[asterisk-biz] Futures of the telecoms business.
Matthew Rubenstein
email at mattruby.com
Fri Feb 1 07:20:10 CST 2008
On Fri, 2008-02-01 at 02:42 -0500, Alex Balashov wrote:
> Matthew Rubenstein wrote:
>
> > Lewis says telcos don't innovate and always accidentally caught up with
> > outside innovation, that telcos act like they've got a "god given right"
> > to make profits just because they've invested money in networks. That IP
> > "telephony" is really beyond telephony into "the future of
> > communications", that the IP convergence is where new money will come
> > from as voice and SMS profits decline. That there's huge new
> > opportunities that telcos aren't able to even think about tapping, or
> > care about until others show how. That voice is about to change after
> > 100 years, in combination with some other info, the huge oppportunity.
>
> On the other side, there are a lot of CLECs, ITSPs and small independent
> ISPs that seem to feel they have a "god given right" to make profits
> despite _not_ having invested in networks, build-out, or any kind of
> value-creating CAPEX other than resale infrastructure...
>
> Don't get me wrong, I like this category of the industry, I'm
> fundamentally on their side. But it still bears pointing out.

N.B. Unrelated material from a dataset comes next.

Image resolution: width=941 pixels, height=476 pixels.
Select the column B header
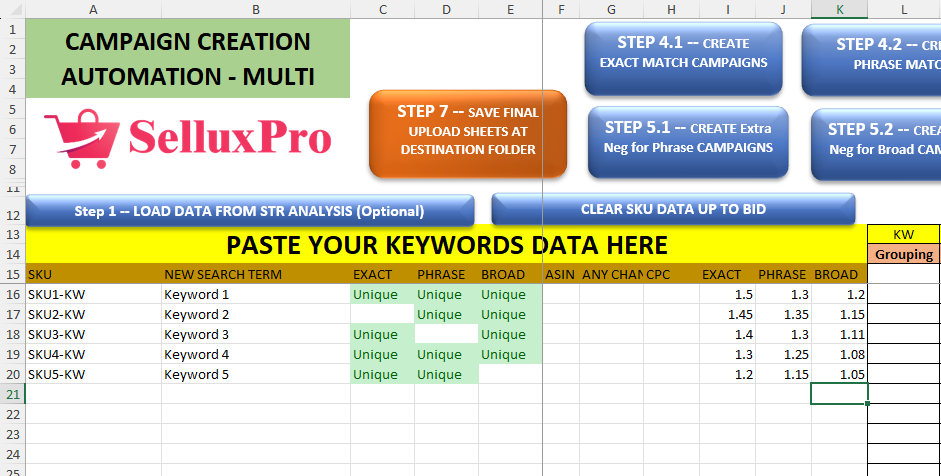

I think the difference is that these telcos have the means to *enforce*
their "god" given "right" to profits, because they physically control
the infrastructure that CLECs have the merely "1996 Telecom Act" give
*legal* right to exploit. Lots of people think they have made-up rights,
but the telcos are unique in the power of their prayers, and the tank
divisions to back them up.
One sweeping illustration is the telcos current campaign to get
retroactive immunity for several years of serious violations of the
Constitution and FISA. Before that's even pulled off, they're also
announcing plans to police content for "piracy", an even more
fundamental violation of the laws not to parse content. Of course all of
that lawbreaking is to protect their god given right to profits, for
which they're now buying indulgences. Maybe that "god" is really the
other guy, who's more into contracts signed in blood.